Last night this three-day weekend started with a viewing of Demolition, starring Jake Gyllenhaal and Naomi Watts.  I think I was probably one of the five people who actually saw it in the theater when it dropped this past spring.  It’s the kind of movie that, were I in my mid-twenties, I’d take multiple friends for a viewing.  The movie, trailer below, plays out a bit like Fight Club for the financial district (that and underground fighting is replaced with sledgehammers and screwdrivers).

For all of the power tools and house destruction, there’s an subtlety to the movie.  It happens in particular scenes: conversations about work on the commuter train, conversations about foul language at the kitchen table, inner monologues that surprise you in direction they take.

One of my favorite moments in the movie is when Gyllenhaal’s character, Davis, starts to wonder if his whole life has become a metaphor (am I the fallen tree?  am I the wind that fell the tree?).  From early in the movie, you get the sense that the movie is about a young man who has (supposedly) been given tools to fix things.  But when things fall apart, he uses the tools to take things even farther.  The question, then, is what you can do to put things back together again.  In its way, it’s a generational story about emptiness and loss and, well, the inability to pass on the kinds of tools that matter and can make a life.
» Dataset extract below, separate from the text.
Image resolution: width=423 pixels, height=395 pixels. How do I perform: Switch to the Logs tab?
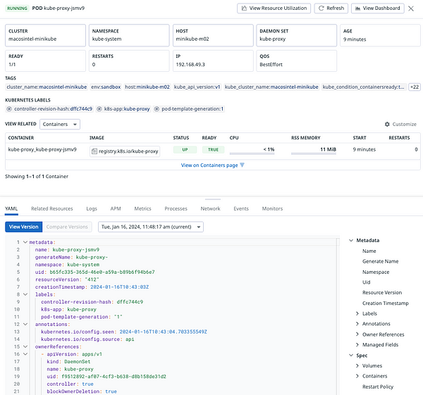point(92,209)
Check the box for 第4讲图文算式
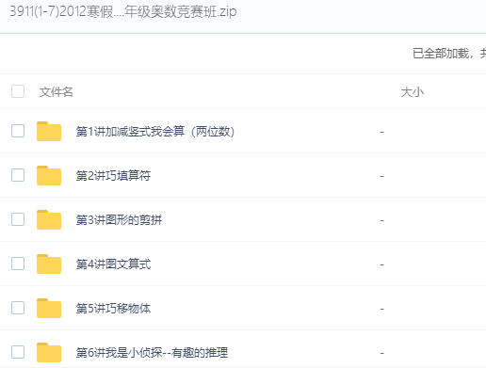Image resolution: width=486 pixels, height=368 pixels. (18, 264)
In my humble estimation, the only weakness to the movie is its need to go in a romantic direction (and the unexpected by-product that comes with that).  I suppose that’s a big part of trying to sell any movie that’s not an action flick these days.

It’s an odd hero’s journey, one quite illuminating at its best.  It takes an interesting (though potentially questionable) approach to grief (of the lack thereof).  It’s not necessarily the kind of movie you’d watch often.  But once in a while, in a world unaware of its need for repair, it’s something good to think through.